***** Quoted passage *****

5 Common Marriage Counseling Misconceptions
- Only Weak Couples Get Counseling
- You Don't Need Counseling
- Marriage Counselors are Mediators
- Marriage Counselors Give Each Party Equal Time
- The Marriage Counselor Will Tell Us What to Do
For about as many years as marriage counseling has been around, there have been myths about marriage counseling. What many people don't realize is that a marriage counselor is not just "some stranger sitting behind a desk" ready to listen to strangers. They are trained professionals who usually have earned a marriage and family therapy degree and are highly qualified to offer their services to couples having marriage difficulties. It's important to understand how marriage counseling works. Here are five myths about marriage counseling.
1. Only Weak Couples Get Counseling
This is probably one of the biggest marriage counseling myths. Many couples think that they can solve whatever problems they may be having without the help of what they consider an outsider. They feel that only someone who's weak needs the help of a doctor, counselor or any type of third party. Some of the most successful people in the world use the services of counselors, therapists and coaches. It doesn't mean they're weak but strong enough to realize they might need help.
2. You Don't Need Counseling
The unfortunate thing about a person or couple thinking they don't need counseling is that they don't often get it until it's too late, and they really don't need it anymore. Many people wonder what a counselor can do that they can't do on their own. They often try to set their own goals and ideas of what each person needs to do to make the marriage better. A counselor is a trained professional who has worked with all types of couples with all types of problems. They've pretty much seen it all and have the experience and knowledge needed by many couples. At the very least, a marriage counselor is going to be a neutral party.
3. Marriage Counselors are Mediators
This is another very common myth about marriage therapists. They assume that because they listen to both parties, that they're mediators and can act as mediators. Mediators are specially trained to work in the area of dispute resolution. Marriage counselors are not. Mediators listen to both parties but have no real opinion on what's wrong. They just help the two parties find a resolution. Couples with marital problems often have issues that cannot be resolved. The marriage counselors do have an opinion on the problems and on how they can be resolved based on years of experience. Unlike mediators who remain neutral, marriage counselors do not always remain neutral.

***** Dataset entries *****

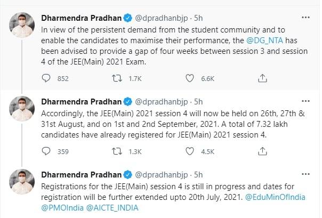
Task: Share the second tweet about session 4 dates
Action: click(262, 151)
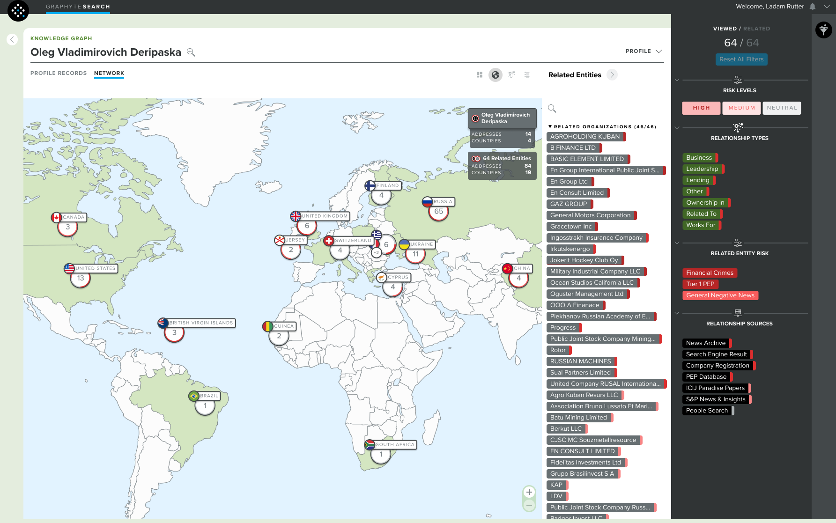Click the magnifier icon next to Oleg Deripaska
The width and height of the screenshot is (836, 523).
click(x=191, y=52)
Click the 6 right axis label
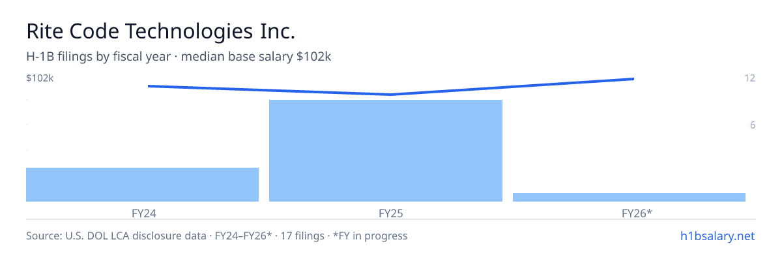 pyautogui.click(x=752, y=125)
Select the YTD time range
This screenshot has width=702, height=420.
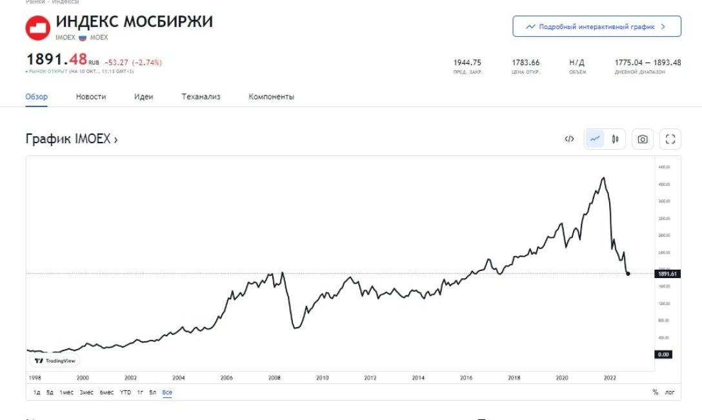(125, 392)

*****

■ Instructions:
1 – List the five misconceptions about marriage counseling that the article on marriage counseling myths names in its opening list.
2 – Retype the portion of the article on marriage counseling myths from "1. Only Weak" up to and including "might need help.".
3 – Extend the article on marriage counseling myths, picking up right after its last sentence.

■ Response list:
1 –
- Only Weak Couples Get Counseling
- You Don't Need Counseling
- Marriage Counselors are Mediators
- Marriage Counselors Give Each Party Equal Time
- The Marriage Counselor Will Tell Us What to Do

2 –
1. Only Weak Couples Get Counseling
This is probably one of the biggest marriage counseling myths. Many couples think that they can solve whatever problems they may be having without the help of what they consider an outsider. They feel that only someone who's weak needs the help of a doctor, counselor or any type of third party. Some of the most successful people in the world use the services of counselors, therapists and coaches. It doesn't mean they're weak but strong enough to realize they might need help.

3 –
4. Marriage Counselors Give Each Party Equal Time
This is an untrue thing about marriage counseling because each person is different. Whereas one person may be a talker, the other may be quiet and reserved. If a marriage counselor allowed each person the same amount of time to talk, the couples might believe the marriage counselor would take sides. While the marriage counselor may encourage both parties to talk and hash out their feelings, the counselor cannot always give each person the same amount of time and attention. Marriage counselors often encourage couples to talk and listen to each other.
5. The Marriage Counselor Will Tell Us What to Do
If only it were that easy, all couples having problems would rush to a marriage counselor. In most cases, the counselor will listen to both parties, help them understand what went wrong and try to suggest ways to make the relationship better. A good marriage counselor will not tell a couple that they should stay married or should get a divorce. That is a decision that should only be made by the couple.
Working as marriage counseling can be very interesting and rewarding for the right individual. The U.S. Bureau of Labor Statistics states that marriage counselors and therapists are very much in demand. They predict a job growth of 23% for marriage and family therapists, particularly those with marriage and family therapy degree and ample experience.